With the pictures omitted, output word for word the lines from the one containing "Where should I click to: Click small" through the end of the records.

## Material to process

====================

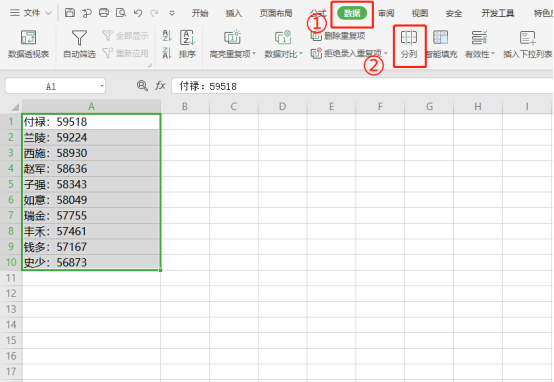Image resolution: width=554 pixels, height=382 pixels.
Task: Click the Save icon in quick toolbar
Action: click(70, 13)
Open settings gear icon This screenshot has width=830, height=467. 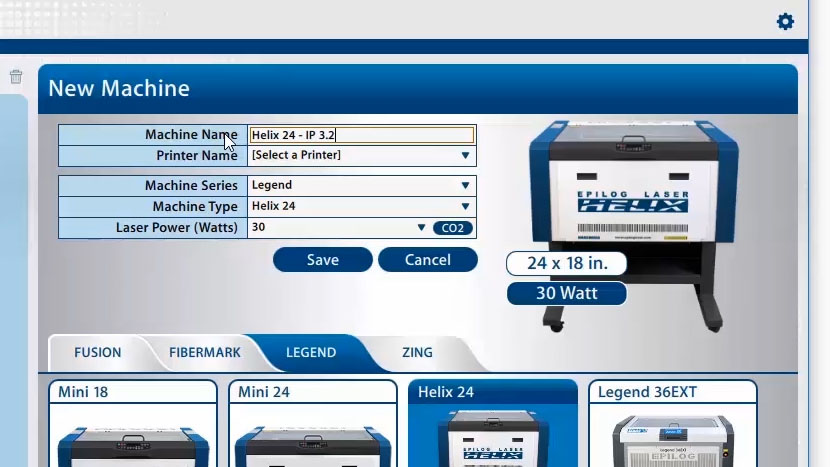(785, 21)
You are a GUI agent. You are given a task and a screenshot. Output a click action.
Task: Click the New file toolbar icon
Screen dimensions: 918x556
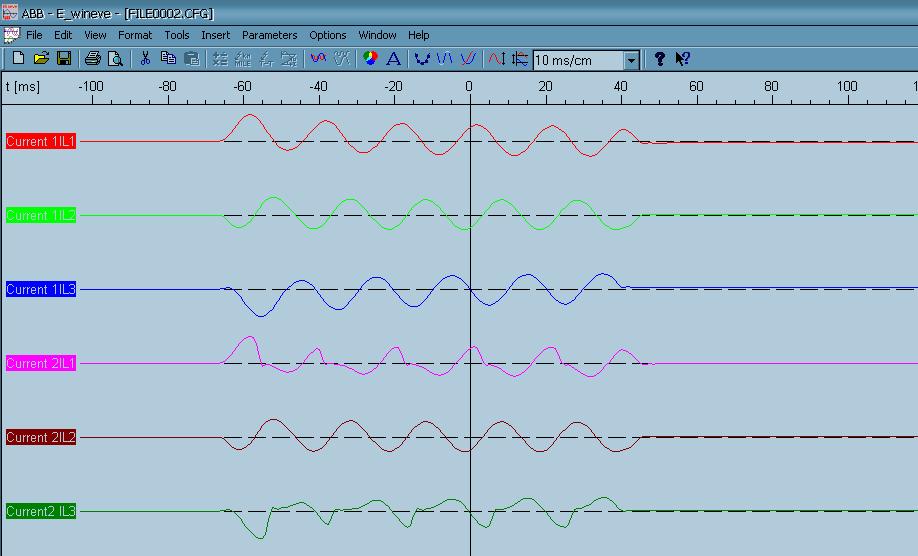click(x=18, y=59)

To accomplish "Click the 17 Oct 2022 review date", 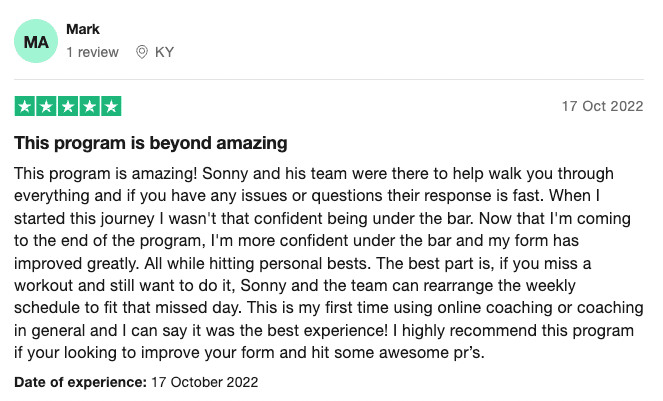I will [x=603, y=106].
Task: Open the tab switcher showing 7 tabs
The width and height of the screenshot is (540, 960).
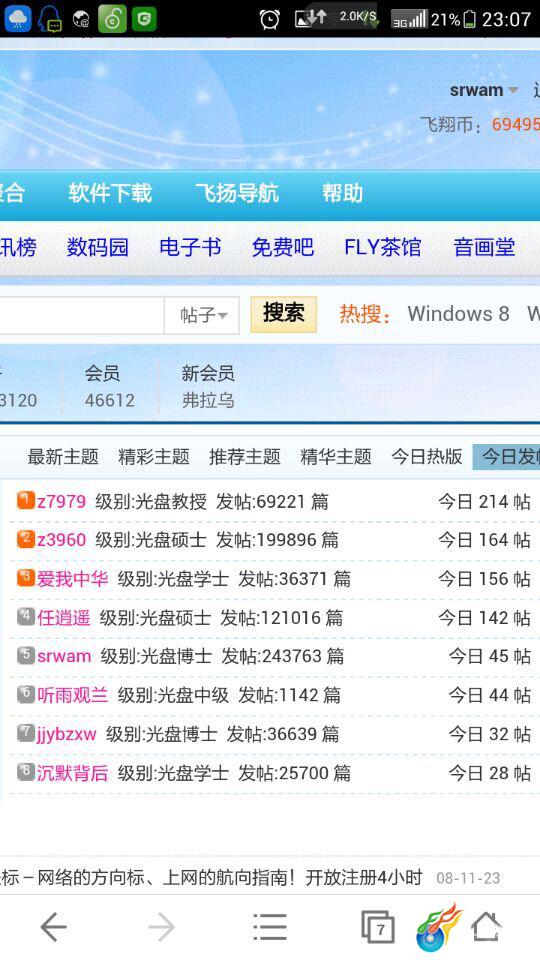Action: click(x=378, y=927)
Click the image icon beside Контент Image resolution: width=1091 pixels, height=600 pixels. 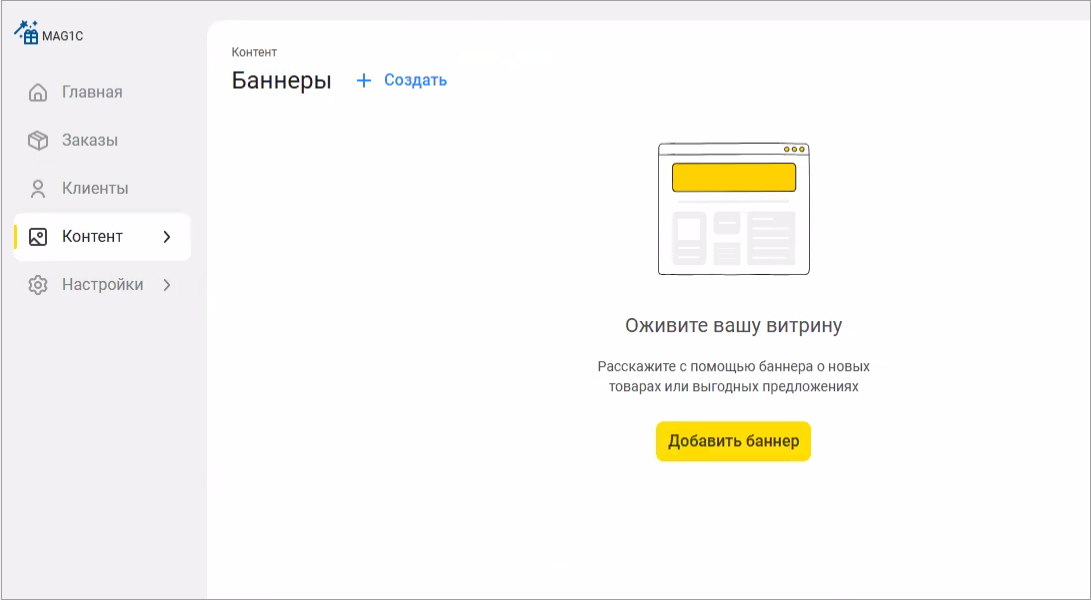pyautogui.click(x=38, y=236)
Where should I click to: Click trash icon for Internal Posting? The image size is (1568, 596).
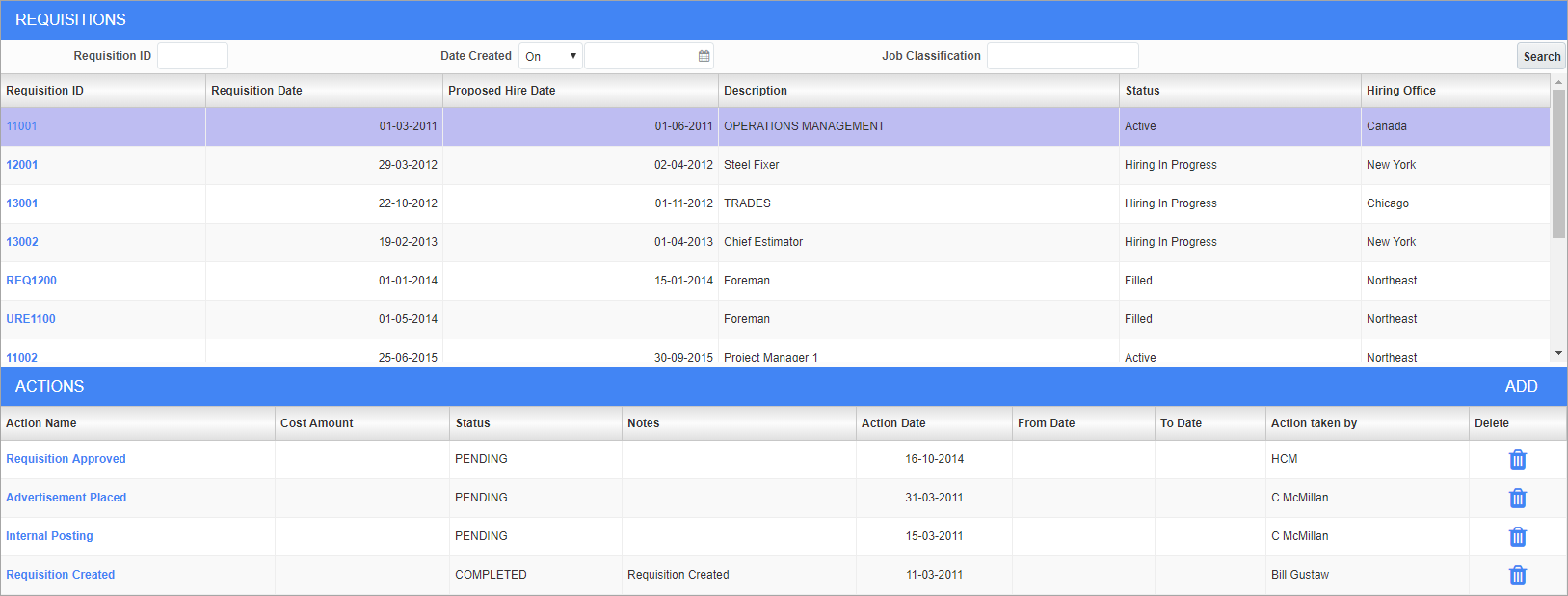coord(1517,537)
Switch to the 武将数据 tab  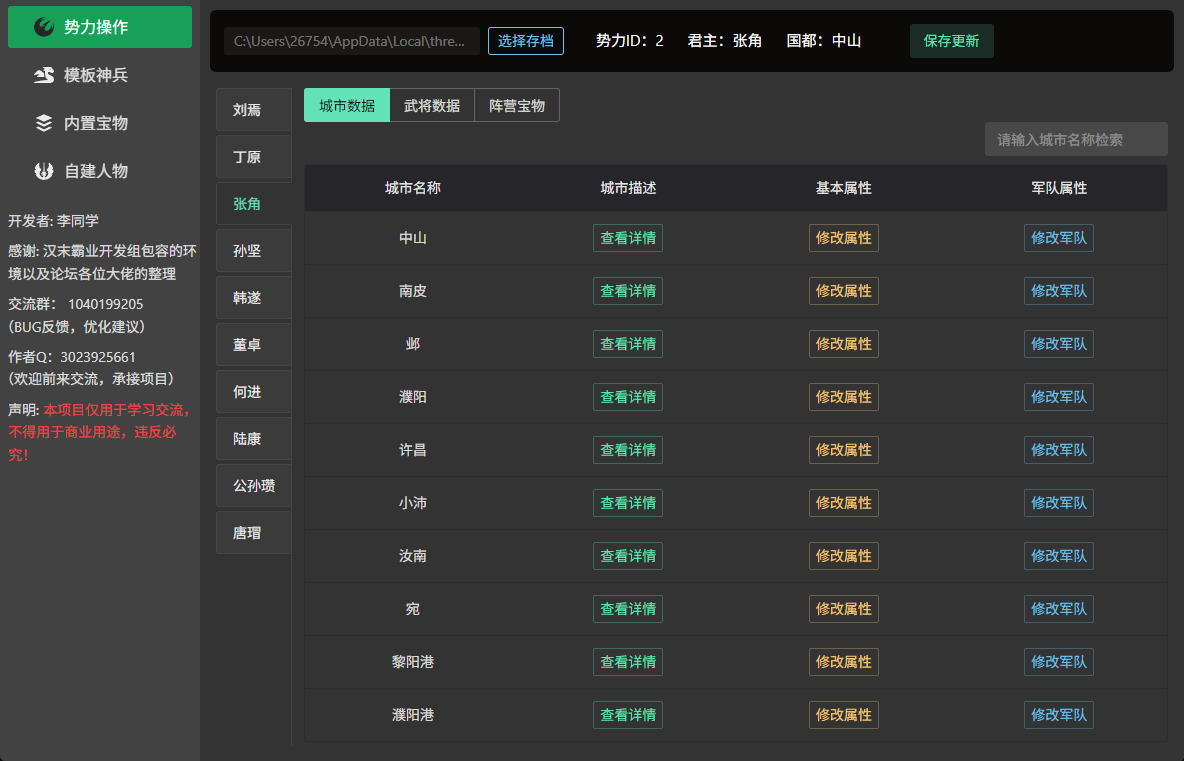432,105
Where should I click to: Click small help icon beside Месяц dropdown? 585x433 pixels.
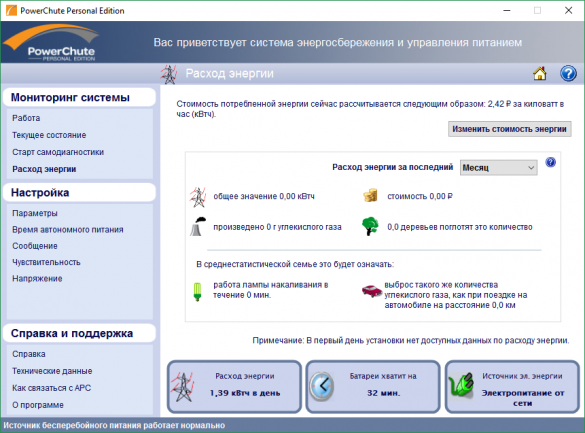[550, 162]
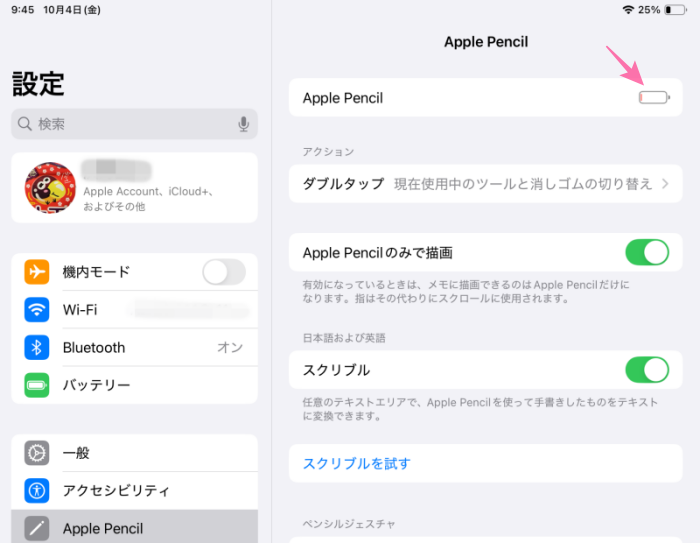Viewport: 700px width, 543px height.
Task: Tap the Airplane Mode icon
Action: pos(37,272)
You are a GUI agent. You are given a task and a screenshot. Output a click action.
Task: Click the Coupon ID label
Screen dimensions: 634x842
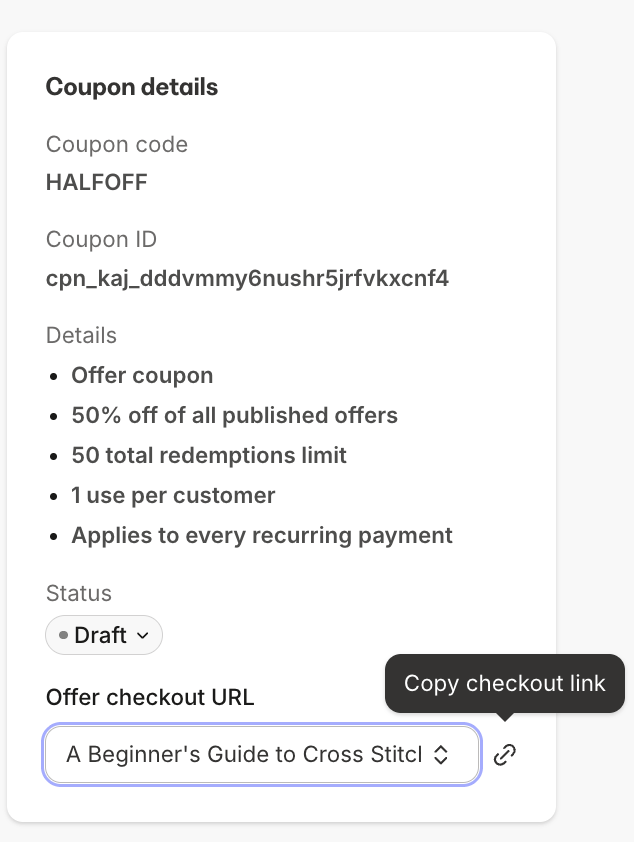pyautogui.click(x=101, y=239)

====================

## Solved problem
Where should I click to: Click small help icon beside Месяц dropdown? 585x433 pixels.
[550, 162]
Viewport: 700px width, 543px height.
Task: Tap the Airplane Mode icon
Action: pos(37,272)
You are a GUI agent. You are given a task and a screenshot. Output a click action.
Task: Click the Coupon ID label
Screen dimensions: 634x842
pyautogui.click(x=101, y=239)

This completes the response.